### [Work task]
Word for word, restate every line from the one with "Viewport: 640px width, 512px" through the end of the records below, both included, and add nothing.

### [Task data]
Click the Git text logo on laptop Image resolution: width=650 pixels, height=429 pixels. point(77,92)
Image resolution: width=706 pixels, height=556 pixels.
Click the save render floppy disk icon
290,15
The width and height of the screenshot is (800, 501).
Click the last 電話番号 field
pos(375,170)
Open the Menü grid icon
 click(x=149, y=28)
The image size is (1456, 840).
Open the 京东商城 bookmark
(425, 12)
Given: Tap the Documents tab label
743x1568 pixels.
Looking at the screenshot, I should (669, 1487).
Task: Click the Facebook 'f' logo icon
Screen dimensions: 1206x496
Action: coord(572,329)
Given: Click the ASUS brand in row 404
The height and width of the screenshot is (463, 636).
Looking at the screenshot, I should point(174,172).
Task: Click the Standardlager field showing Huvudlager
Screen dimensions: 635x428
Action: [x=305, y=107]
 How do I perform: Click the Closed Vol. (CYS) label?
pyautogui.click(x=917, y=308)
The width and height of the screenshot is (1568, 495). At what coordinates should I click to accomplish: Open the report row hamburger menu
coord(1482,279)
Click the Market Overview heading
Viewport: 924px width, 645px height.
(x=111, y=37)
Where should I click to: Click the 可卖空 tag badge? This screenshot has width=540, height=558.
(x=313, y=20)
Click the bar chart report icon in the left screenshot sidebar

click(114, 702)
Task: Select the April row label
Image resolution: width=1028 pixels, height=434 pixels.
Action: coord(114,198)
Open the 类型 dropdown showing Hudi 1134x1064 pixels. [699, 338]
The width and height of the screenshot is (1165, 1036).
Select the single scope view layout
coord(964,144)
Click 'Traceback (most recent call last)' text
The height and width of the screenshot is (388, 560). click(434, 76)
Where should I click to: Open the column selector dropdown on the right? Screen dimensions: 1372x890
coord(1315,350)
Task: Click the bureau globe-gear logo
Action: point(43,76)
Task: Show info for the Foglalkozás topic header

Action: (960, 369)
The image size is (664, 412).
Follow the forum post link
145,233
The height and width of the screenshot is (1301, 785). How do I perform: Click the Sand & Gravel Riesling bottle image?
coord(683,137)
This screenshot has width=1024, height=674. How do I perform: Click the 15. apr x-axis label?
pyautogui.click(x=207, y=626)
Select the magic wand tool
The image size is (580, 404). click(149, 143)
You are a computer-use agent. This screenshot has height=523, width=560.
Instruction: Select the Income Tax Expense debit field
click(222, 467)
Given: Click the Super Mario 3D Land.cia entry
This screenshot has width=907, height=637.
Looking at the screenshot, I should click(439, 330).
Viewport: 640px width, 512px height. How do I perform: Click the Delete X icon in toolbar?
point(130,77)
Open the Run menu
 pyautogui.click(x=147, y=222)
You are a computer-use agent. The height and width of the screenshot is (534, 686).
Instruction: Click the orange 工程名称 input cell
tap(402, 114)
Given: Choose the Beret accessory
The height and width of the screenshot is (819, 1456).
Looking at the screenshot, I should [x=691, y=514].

### [Answer section]
Viewport: 640px width, 512px height. How do I perform: Click the Delete X icon in toolbar?
point(130,77)
Open the Run menu
 pyautogui.click(x=147, y=222)
You are a computer-use agent. The height and width of the screenshot is (534, 686).
Instruction: Click the orange 工程名称 input cell
tap(402, 114)
Given: Choose the Beret accessory
The height and width of the screenshot is (819, 1456).
Looking at the screenshot, I should [x=691, y=514].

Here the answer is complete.